TASK DETAILS -
Render this sentence from the passage on bike-share safety in Spanish: "Limiting the speed of these shareable babies makes it harder for their riders to get into wrecks."

DOCUMENT EXTRACT -

Why so safe?
To figure out why bike-share users have stayed safer than cyclists manning personal bikes on American roads, the MTI researchers consulted industry experts and held focus groups in the regions studied. They emerged with two explanations.
The first credits the design of bike-share bicycles. These behemoths were built for durability—they’re stocky, heavy, and decidedly biased against speed. “I don’t think these bikes were designed for safety,” says Elliot Martin, an assistant research engineer at UC Berkeley who helped author the report. And yet, it looks like safety is a “side effect,” he says. Limiting the speed of these shareable babies makes it harder for their riders to get into wrecks. Additionally, many bike-share cycles are brightly-colored, and come equipped with lights, all of which make them easier to see (and avoid) at night. The lesson, particularly for new bike-share systems, may be pretty simple: don’t fix what ain’t broke.
Another reason may go back to the new users that have glommed onto bike-share. This explanation is somewhat counterintuitive. It might seem that riders who have newly adopteda cycling commute might be, well, pretty awful at it, liable to careen into poles or other bikers. But the MTI researchers suspect it’s the opposite. New riders may be extra-cautious while aboard their borrowed bicycles, which could lead to fewer crashes.

EXERCISE DATA -
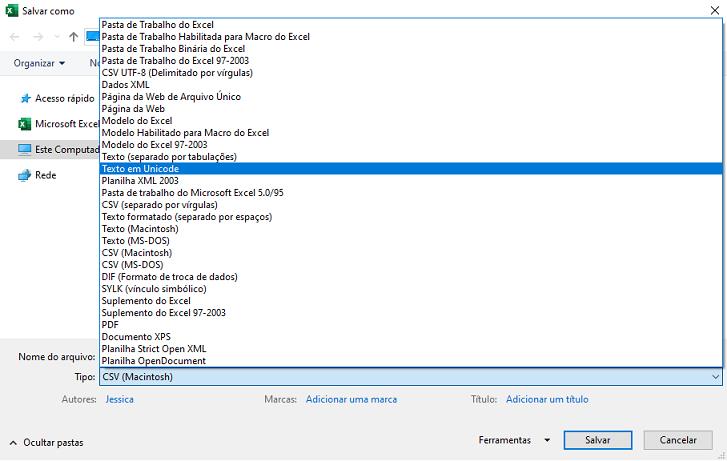Open the Ferramentas dropdown

point(514,440)
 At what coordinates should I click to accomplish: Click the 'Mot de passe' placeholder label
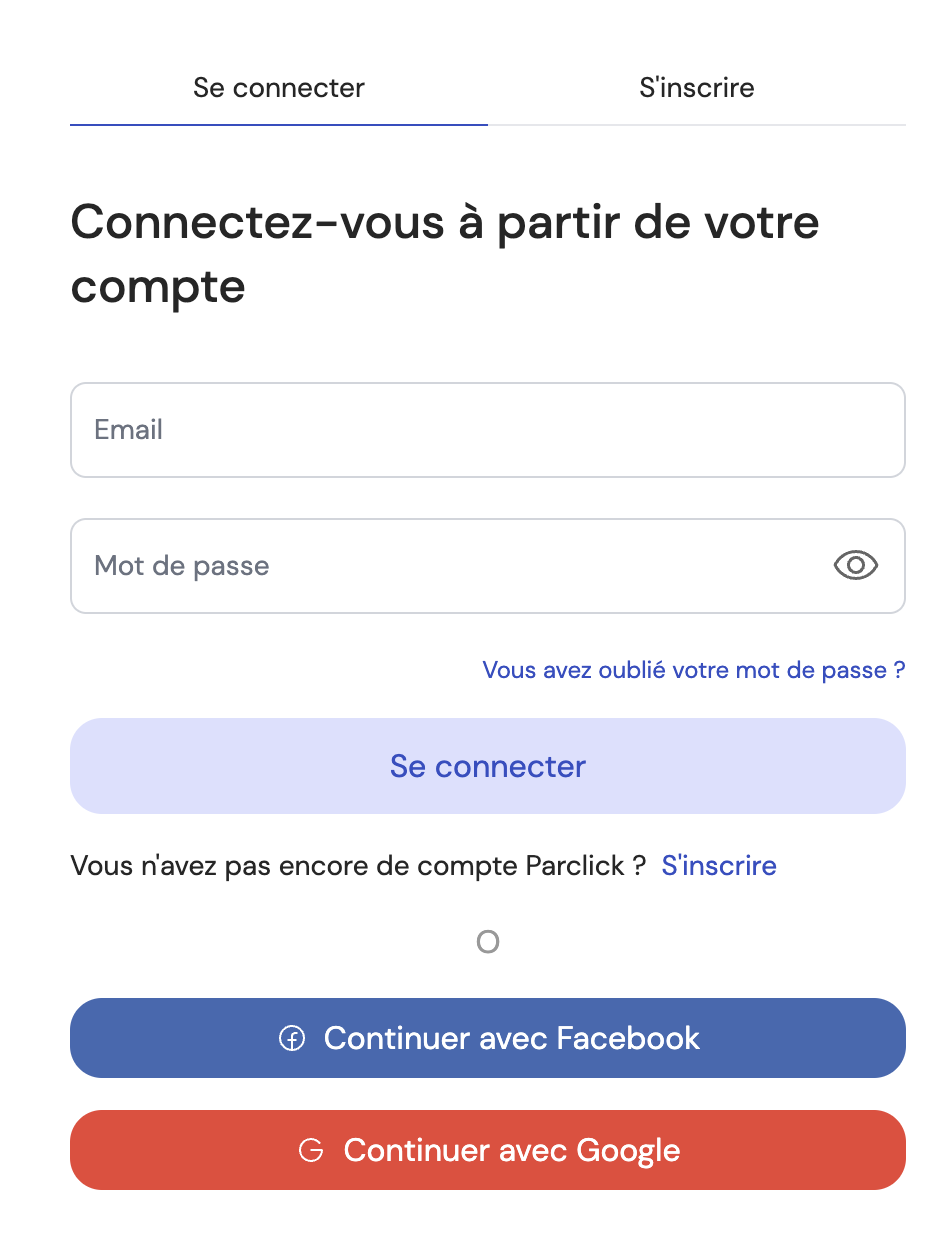(x=181, y=566)
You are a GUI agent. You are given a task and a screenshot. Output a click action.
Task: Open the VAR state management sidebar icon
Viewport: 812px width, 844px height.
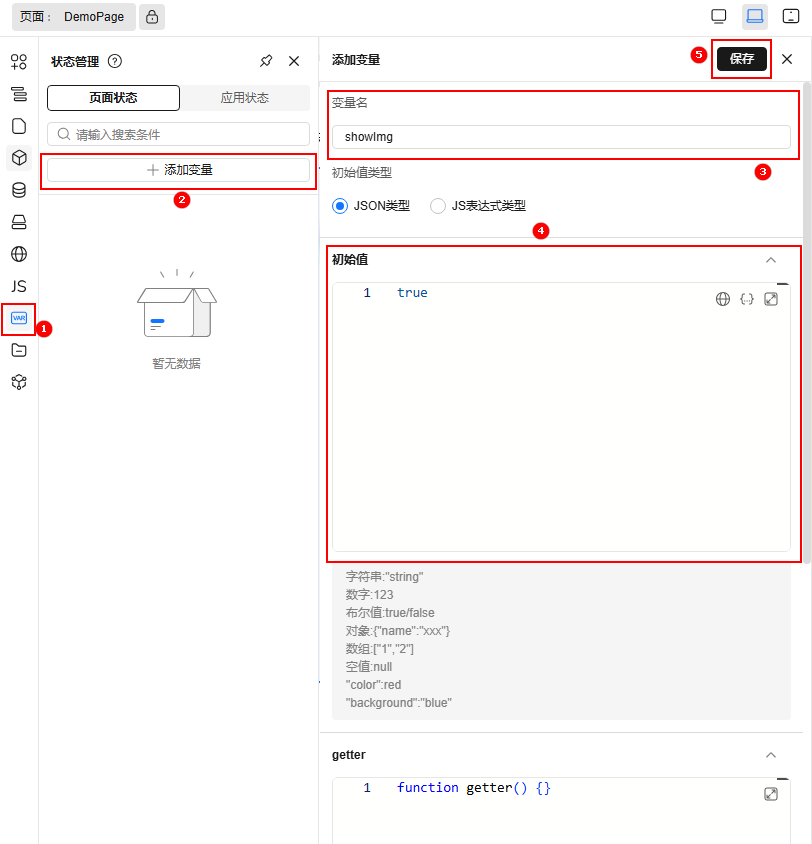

ANSWER BOX -
Limitar la velocidad de estas criaturas compartibles hace que a sus ciclistas les resulte más difícil sufrir accidentes.